Community and collaboration

The open-source community is a powerhouse of innovation and collaboration. By leveraging a fully open-source stack, you can tap into a vast pool of knowledge, resources, and support. This community-driven approach accelerates development, as you can build on the work of others and contribute your improvements back to the community.

The pitfalls of proprietary models

Proprietary AI models are often touted for their performance and ease of use. However, they come with several significant drawbacks:

Lack of transparency

Proprietary models are black boxes. Without access to the underlying code, documentation or research, it’s impossible to fully understand how these models operate, leading to potential trust issues. This lack of transparency can be particularly problematic in sensitive applications where understanding model decisions is critical.

Vendor lock-in

Relying on proprietary solutions often leads to vendor lock-in, where switching to another solution becomes prohibitively expensive or complex.

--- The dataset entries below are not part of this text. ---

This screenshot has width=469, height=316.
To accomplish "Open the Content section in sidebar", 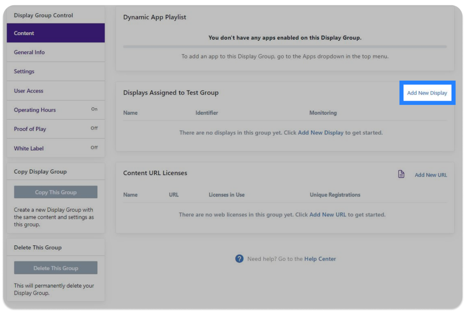I will (x=56, y=33).
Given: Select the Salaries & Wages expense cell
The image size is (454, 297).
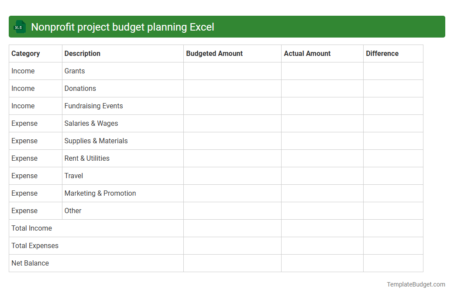Looking at the screenshot, I should coord(91,123).
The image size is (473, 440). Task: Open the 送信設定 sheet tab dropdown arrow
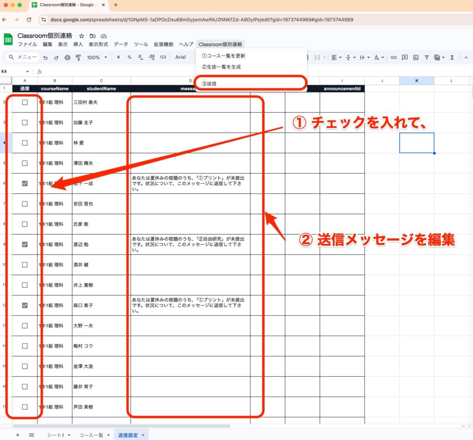point(143,435)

This dependency can stifle innovation and limit your ability to adapt to new technologies or methodologies.

Using proprietary models can raise ethical and legal concerns, particularly regarding data privacy and usage rights. Without visibility into how models are trained and designed, there’s a risk of inadvertently violating privacy regulations or getting biased results.

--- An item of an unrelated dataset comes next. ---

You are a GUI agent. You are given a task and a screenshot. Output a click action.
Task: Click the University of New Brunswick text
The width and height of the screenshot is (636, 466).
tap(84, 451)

PostgresML: A comprehensive open source solution

PostgresML is an end-to-end machine learning and AI platform that exemplifies the power of a complete open source stack. PostgresML integrates machine learning capabilities directly into PostgreSQL, providing a seamless environment for data storage, feature engineering, model training, and inference. Key advantages:

  • Integrated Environment: PostgresML eliminates the need for complex data pipelines by integrating ML directly into the database, reducing latency and improving performance.
  • Scalability: Leveraging PostgreSQL’s robust architecture, PostgresML can scale with your data with your models, providing enterprise-level performance and reliability.
  • Community and Ecosystem: Built on the shoulders of giants, PostgresML benefits from the extensive PostgreSQL community and ecosystem, ensuring continuous improvement and support.

Looking to the future

Open source AI is a healthy reversion to the industry norm. By embracing open source tools and platforms like PostgresML and Llama, we not only gain transparency, control, and cost efficiency but also foster a collaborative environment that drives innovation. As the landscape of AI continues to evolve, the benefits of open source will become even more pronounced, further solidifying its role as the backbone of modern application development.

The future of AI-driven applications lies in the adoption of a complete open source stack. It’s crucial to remember the importance of openness—not just for the sake of ideology, but for the tangible benefits it brings to our projects and society as a whole. Open source AI is here, and it’s time to harness its full potential.